Third party failures thought to cost firms £783m per incident

The cost of a third-party risk incident is thought to have risen to as much as £783m per incident, according to figures released today by Deloitte, which says the impact on share price could be as much as 10%.

More than half of companies in the study estimate the cost of a supply chain failure, data privacy breach or disruption to IT services to be somewhere between £391m and £783m, or even more. This represents a marked increase since 2015, when large multinational businesses estimated the cost of a third party failure at between £1.6m and £40m.

Deloitte’s Extended Enterprise Risk Management survey was undertaken between November 2019 and January 2020, prior to the outbreak of COVID-19 being declared a global pandemic. At this point, 17% of organisations said they had faced a "high-impact" third-party risk incident in the past three years (up from 11% in 2019). Some 30% of respondents thought share prices could fall by 10% or more the incident was not adequately managed. COVID-19 is predicted to further increase need for investment in risk management.

Kristian Park, risk advisory partner at Deloitte, commented: “Despite an increase in incidents, companies are not yet investing sufficiently in managing third-party risk.

“The COVID-19 pandemic has only highlighted the need for investment in risk management.
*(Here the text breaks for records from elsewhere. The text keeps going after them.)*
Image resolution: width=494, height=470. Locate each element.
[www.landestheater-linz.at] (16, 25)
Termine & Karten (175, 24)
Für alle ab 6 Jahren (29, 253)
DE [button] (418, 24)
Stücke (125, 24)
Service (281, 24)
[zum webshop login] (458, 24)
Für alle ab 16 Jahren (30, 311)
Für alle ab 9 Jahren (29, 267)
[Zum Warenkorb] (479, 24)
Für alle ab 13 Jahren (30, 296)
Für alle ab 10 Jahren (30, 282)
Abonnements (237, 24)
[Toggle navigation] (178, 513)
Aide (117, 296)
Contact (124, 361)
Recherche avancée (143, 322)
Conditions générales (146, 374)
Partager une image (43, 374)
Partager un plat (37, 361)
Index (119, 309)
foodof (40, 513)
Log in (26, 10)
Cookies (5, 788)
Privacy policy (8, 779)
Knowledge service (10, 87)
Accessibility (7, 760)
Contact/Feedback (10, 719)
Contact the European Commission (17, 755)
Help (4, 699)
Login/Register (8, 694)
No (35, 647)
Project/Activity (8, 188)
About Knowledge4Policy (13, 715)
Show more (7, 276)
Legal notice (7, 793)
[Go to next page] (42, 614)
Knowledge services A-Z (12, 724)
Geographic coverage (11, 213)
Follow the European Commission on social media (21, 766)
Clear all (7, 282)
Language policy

Companies experienced a wide range of third-party incidents at the peak of the pandemic including supply chain, logistic and financial failures, as well as data breaches resulting in fines – all of which can have a significant impact on customer service, regulatory compliance and reputation.”

For the first time in five years, a desire to be a responsible business, that effectively manages ESG issues in the supply chain, was one of the key reasons companies invest in third-party risk management, with 43% citing it as a reason for investment.

These desires were not matched in action, however, with a large proportion still not allocating budget to associated areas - 74% had not allocated funds to managing climate risk, 57% to environmental risk and 54% to modern slavery and labour.

Budget was instead directed to the more pressing issues of information security, cyber risk, data privacy and health and safety. Cyber risk made up the largest proportion of incidents at 23%, followed by bribery corruption (23%) and information security (9%).

Park continued: “The survey showed a desire to develop risk capabilities and to become a responsible business. Whilst efforts were paused at the beginning of the pandemic, these themes are wide spread and constant as companies start to recover, particularly around workplace safety and carbon footprint. Given a growing dependence on critical third party relationships, it’s key that companies act now to protect themselves and their extended enterprise.”

Deloitte's findings were based on a survey of over 1,145 respondents from 20 countries.